- Exercise inputs

-------

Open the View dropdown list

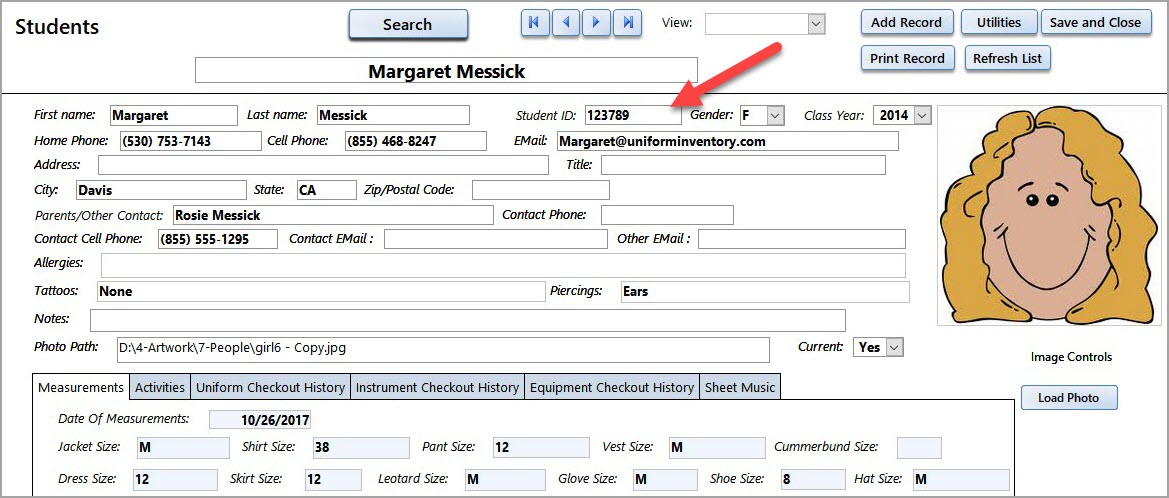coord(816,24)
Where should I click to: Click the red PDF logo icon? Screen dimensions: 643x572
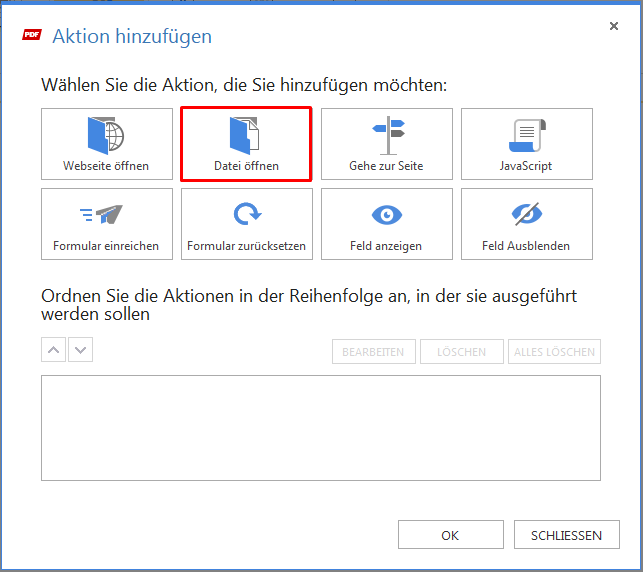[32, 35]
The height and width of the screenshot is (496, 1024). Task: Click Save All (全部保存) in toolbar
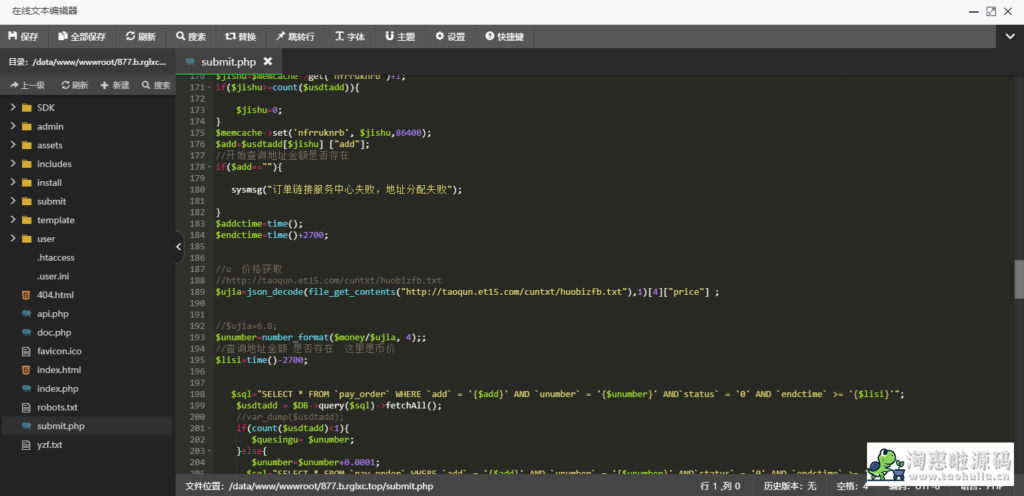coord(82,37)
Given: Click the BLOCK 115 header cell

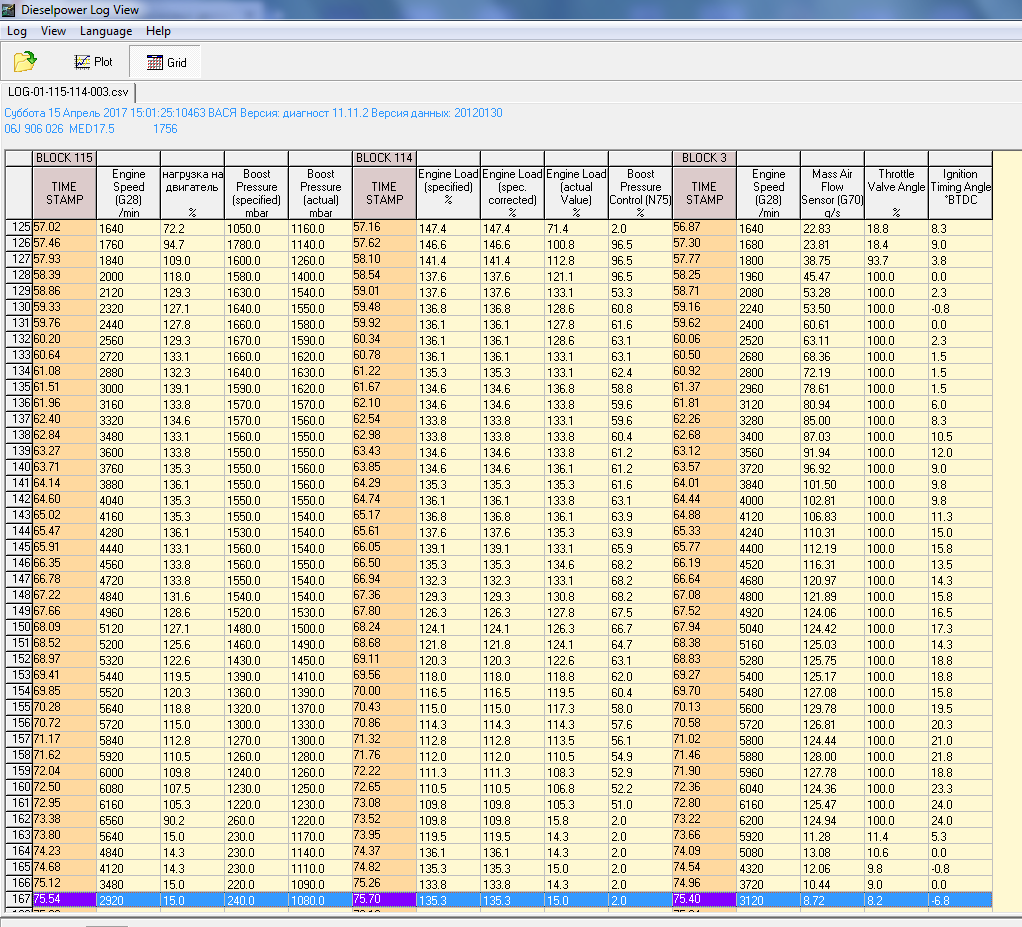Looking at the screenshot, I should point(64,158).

-------

- Required action
Output a precise copy of the entries, leaving the images out.

- Result of this task
Open the View dropdown list

coord(816,24)
Where should I click to: Click the red PDF logo icon? Screen dimensions: 643x572
[32, 35]
The height and width of the screenshot is (496, 1024). Task: Click Save All (全部保存) in toolbar
coord(82,37)
Given: Click the BLOCK 115 header cell

Looking at the screenshot, I should point(64,158).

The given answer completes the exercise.